§ **Passage**
|---|

European trick-taking card game

Rams is a European trick-taking card game related to Nap and Loo, and may be played by any number of persons not exceeding nine, although five or seven make a good game. In Belgium and France, the game of Rams is also spelt Rammes or Rems, in Germany, Rams, Rammes, Ramsch, Ramschen, Ramscheln or Ramsen, in Austria, Ramsen and Ramschen, and, in America, Rounce. The basic idea is fairly constant, but scoring systems vary. It was a widespread European gambling and drinking game that is still popular today. During the 19th century, it was introduced as Rounce in America and played with a 52-card deck without any difference between simples and doubles and with no General Rounce announcement. In the modern German variety of the game, Ramscheln, the is the second best trump ranking next below the ace.

|---|

§ **Listed entries**
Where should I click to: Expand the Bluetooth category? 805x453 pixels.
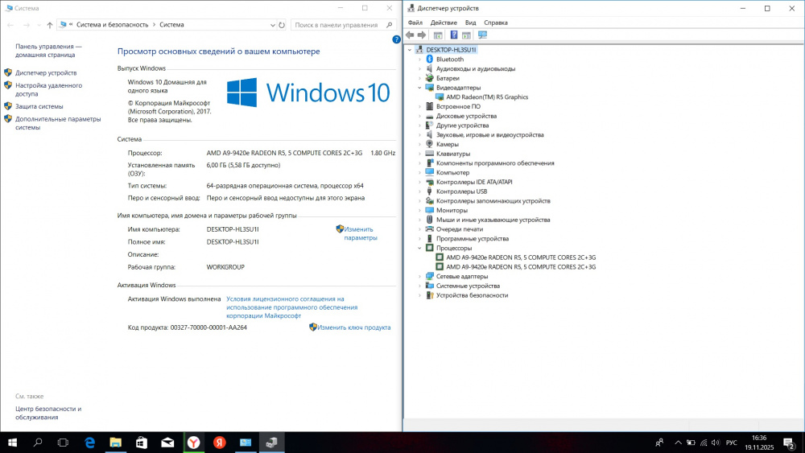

|---|

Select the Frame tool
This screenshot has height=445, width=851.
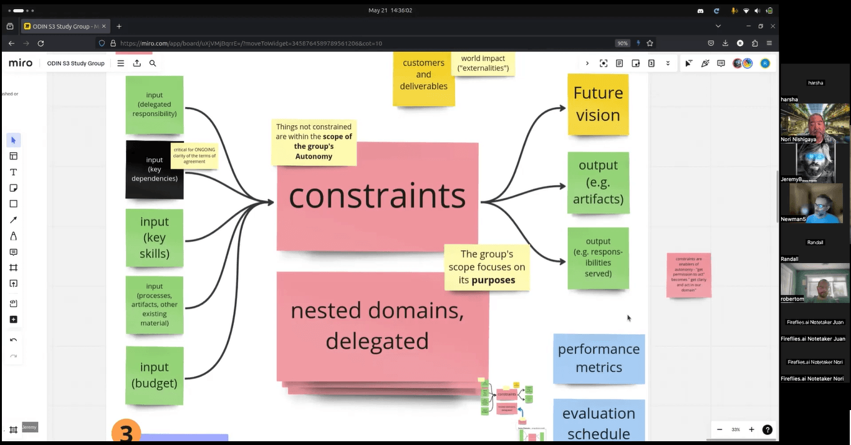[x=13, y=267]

|---|

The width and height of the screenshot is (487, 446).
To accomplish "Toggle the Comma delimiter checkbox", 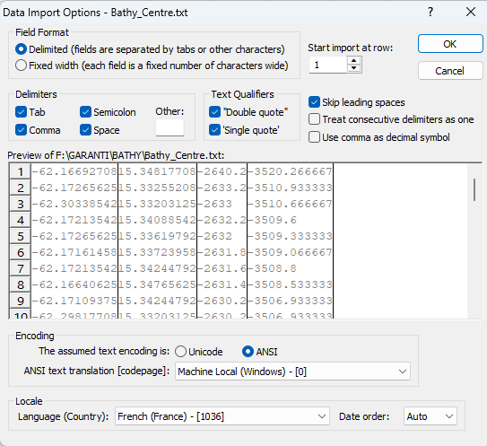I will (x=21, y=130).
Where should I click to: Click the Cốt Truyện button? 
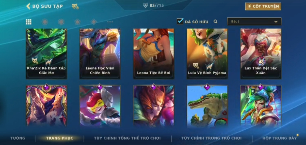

|---|

§ **Using the information**
A: Copy the Rams passage word for word, beginning at the words "Rams is a European" and stopping after "below the ace.".
B: Decide whether each statement agrees with the passage on Rams, answering yes or no and quoting the words that settle it: (i) Rams may be played by up to nine persons. (ii) In America, Rounce was played with a 32-card deck. (iii) In Austria, the game is called Rounce.
C: Extend the passage on the card game Rams, picking up after its last sentence.
The rows play no part here.

§ **Numbered responses**
A:
Rams is a European trick-taking card game related to Nap and Loo, and may be played by any number of persons not exceeding nine, although five or seven make a good game. In Belgium and France, the game of Rams is also spelt Rammes or Rems, in Germany, Rams, Rammes, Ramsch, Ramschen, Ramscheln or Ramsen, in Austria, Ramsen and Ramschen, and, in America, Rounce. The basic idea is fairly constant, but scoring systems vary. It was a widespread European gambling and drinking game that is still popular today. During the 19th century, it was introduced as Rounce in America and played with a 52-card deck without any difference between simples and doubles and with no General Rounce announcement. In the modern German variety of the game, Ramscheln, the is the second best trump ranking next below the ace.

B:
(i) Yes: "may be played by any number of persons not exceeding nine"
(ii) No: "played with a 52-card deck"
(iii) No: "in Austria, Ramsen and Ramschen"

C:
== History ==
Parlett describes Rams as a "nineteenth-century French, Alsatian and Belgian" pastime, representative of a "very loose-knit group of gambling and drinking games". In fact, although its rules were first published in France around 1820, (Note: Bossuet lists a manual published between 1816 and 1820 which includes the rules of Rams.) there are also Austrian sources banning the game of "Leveferln or Ramschen" as early as 1826 and a Bavarian account of the "rural game" of Ramsen being played around 1800. By the 1830s it had reached Sweden and, in 1847, the Swedish variant had already been enhanced by the promotion of the four 'Knights' (Jacks) to become permanent top trumps, hence the game was also known as Knektpass. By the 1850s the game, based on a Piquet pack and using Écarté ranking, was established in France and was just coming into vogue in Paris. Meanwhile identical rules for German-suited cards were being published in Leipzig and, by 1868, the game had reached America where Hoyle's described the American game of Rounce as a 52-card variant derived from the German game of Ramsch.

In 1862, the Freiberger Biercomment, a book by students about how they should conduct themselves in pubs and bars, included the rules of drinking games, including Rammes. These rules were more elaborate and introduced the 7 of Bells, or Belle (pronounced "Beller"; the equivalent of the in a French pack), as the 2nd highest trump and a widow known as the 'blind' (Blinde). A bonus was awarded for capturing the Belle and there were rules about the protocol for leaving the game temporarily, for viewing the bottom card of the cut, for various infractions and a more complex scoring system.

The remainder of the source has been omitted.